結論として、神は男性・女性を相互に信頼し合える価値において同一のパートナー(協力者)として創造し、①相互の人格完成②結婚による家庭の形成と子女繁殖③人間以外の被造物を神の代身として創造したーということが聖書の素直な解釈ではないでしょうか。

(1.2)キリスト教の結婚観
佐藤186頁によると、「カトリック教会、正教会では、結婚は洗礼、聖餐と並ぶサクラメント(イエス・キリストによって定められた救済を保証する儀式)」ということで、両協会ともに原則として離婚は認めていない。ただし、結婚が何故、サクラメントに属するのかについての説明はない。もっとも、結婚が東西にかかわらず、キリスト教に取って救済の原点になっていることは重要でしょう。

これに対して、佐藤186頁によるとプロテスタント教会は、結婚にサクラメントとしての地位を与えておらず、離婚も消極的ではあるが、認めている。以下、佐藤の183頁から214頁の「なぜ結婚し、結婚しないのか」から援用する。佐藤はプロテスタント神学の結婚観について、20世紀最大の神学者であるカール・バルトの教義額に全面的に賛同しますが、筆者のみるところ、次のようになるでしょう。

「結婚について、一般論はないと、バルトは強調します。具体的な男と女、女と男の具体的な関係から、結婚は成立します。結婚することが神からの戒めにかない、二人で築いていく生活が、神の栄光に奉仕することになると信じるときに結婚は成立するのです。裏返して言うならば、神の栄光に奉仕することがないような男と女の結びつきならば、崩れても仕方がないということになります。バルトのこのような見解は、明らかにパウロの離婚観を踏襲したものです。(前に引用した)『コリントの信徒への手紙一』の七章十五節で、パウロは『信者でない相手が離れて行くなら、去るにまかせなさい。こうした場合に信者は、夫であろうと妻であろうと、結婚に縛られてはいけません』とのぺています。性格に言うと、この場合は、離婚するのではなく、そもそも結婚が成立していないということになります」。
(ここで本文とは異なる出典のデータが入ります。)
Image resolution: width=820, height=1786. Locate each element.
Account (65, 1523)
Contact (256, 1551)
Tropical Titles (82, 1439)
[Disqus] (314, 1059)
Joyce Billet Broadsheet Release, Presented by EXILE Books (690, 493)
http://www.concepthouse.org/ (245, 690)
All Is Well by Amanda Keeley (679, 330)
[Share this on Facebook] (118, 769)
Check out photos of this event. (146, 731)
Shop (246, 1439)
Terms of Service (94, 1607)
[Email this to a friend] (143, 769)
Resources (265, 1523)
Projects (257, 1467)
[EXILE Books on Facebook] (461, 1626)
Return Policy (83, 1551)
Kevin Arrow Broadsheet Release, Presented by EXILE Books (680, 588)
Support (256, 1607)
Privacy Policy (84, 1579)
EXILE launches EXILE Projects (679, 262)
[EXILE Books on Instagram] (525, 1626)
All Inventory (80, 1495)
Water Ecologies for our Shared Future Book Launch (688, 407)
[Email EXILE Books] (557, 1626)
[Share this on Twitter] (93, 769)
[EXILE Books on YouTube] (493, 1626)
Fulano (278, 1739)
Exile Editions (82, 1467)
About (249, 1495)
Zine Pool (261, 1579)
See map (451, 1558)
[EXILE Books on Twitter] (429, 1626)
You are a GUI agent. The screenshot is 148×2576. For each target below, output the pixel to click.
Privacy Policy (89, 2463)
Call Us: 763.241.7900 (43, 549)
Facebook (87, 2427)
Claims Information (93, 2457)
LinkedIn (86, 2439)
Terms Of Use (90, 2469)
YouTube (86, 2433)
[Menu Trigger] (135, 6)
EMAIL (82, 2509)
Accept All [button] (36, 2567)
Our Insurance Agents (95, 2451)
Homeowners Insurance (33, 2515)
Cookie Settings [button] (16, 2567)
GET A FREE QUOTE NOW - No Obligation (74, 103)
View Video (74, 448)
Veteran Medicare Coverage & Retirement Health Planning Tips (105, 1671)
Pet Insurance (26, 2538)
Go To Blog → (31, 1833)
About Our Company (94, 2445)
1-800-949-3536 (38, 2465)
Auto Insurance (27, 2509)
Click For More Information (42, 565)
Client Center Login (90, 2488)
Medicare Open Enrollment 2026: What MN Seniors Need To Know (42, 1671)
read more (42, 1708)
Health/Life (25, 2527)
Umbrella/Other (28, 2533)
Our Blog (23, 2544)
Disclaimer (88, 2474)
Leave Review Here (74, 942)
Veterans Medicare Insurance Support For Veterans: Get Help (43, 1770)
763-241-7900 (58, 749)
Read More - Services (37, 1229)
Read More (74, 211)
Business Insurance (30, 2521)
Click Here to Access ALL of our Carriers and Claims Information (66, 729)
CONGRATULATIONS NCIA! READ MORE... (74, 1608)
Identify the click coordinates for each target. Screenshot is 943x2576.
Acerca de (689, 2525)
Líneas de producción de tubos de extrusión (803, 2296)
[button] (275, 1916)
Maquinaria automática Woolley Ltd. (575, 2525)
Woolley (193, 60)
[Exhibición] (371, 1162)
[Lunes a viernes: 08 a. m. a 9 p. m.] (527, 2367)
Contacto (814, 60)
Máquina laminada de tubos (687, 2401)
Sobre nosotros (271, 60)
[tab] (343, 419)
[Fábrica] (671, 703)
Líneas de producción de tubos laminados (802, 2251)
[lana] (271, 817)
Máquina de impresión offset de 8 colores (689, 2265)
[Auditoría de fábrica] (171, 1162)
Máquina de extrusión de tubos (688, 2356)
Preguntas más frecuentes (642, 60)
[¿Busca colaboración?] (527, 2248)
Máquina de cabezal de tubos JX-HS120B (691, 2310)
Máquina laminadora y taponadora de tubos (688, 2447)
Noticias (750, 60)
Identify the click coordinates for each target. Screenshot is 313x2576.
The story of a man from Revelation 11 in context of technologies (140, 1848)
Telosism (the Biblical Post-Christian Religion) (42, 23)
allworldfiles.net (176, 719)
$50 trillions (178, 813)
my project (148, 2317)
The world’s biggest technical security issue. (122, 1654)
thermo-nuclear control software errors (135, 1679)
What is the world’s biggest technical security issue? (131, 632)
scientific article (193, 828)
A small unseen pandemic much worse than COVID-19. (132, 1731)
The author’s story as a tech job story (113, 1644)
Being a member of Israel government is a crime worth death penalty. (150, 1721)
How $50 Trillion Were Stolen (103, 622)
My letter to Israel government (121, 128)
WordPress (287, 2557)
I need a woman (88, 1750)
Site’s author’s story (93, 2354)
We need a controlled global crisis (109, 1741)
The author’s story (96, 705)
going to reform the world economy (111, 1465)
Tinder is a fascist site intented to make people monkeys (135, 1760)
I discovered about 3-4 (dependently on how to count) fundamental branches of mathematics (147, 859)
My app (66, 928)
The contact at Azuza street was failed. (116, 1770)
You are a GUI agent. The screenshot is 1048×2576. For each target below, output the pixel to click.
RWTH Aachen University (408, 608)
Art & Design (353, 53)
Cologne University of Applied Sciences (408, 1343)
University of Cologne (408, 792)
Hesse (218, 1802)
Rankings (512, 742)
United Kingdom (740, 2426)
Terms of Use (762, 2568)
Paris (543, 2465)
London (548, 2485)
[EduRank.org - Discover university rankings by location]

要するに、恋愛と結婚は異なるもので、神の栄光のために男女が結婚生活をすることが、結婚の真の意義だとパウロ・バルト・佐藤は捉えているようです。カトリックと正教は結婚がサクラメントの一環であって、ひとつの終着点になる要素が濃いのですが、プロテスタント神学では結婚生活が「神の栄光を実現するための過程的行為」とのニュアンスが強く出ているようです。カトリック、プロテスタント、正教会いずれにしろ、結婚は信仰義認➤サクラメント(救済の儀式)➤聖化の過程としてとらえることができるでしょう。ところで、問題は「神の栄光」とは何か、ということです。このことが明確に示されない限り、キリスト教の本来の姿は明確にならないでしょう。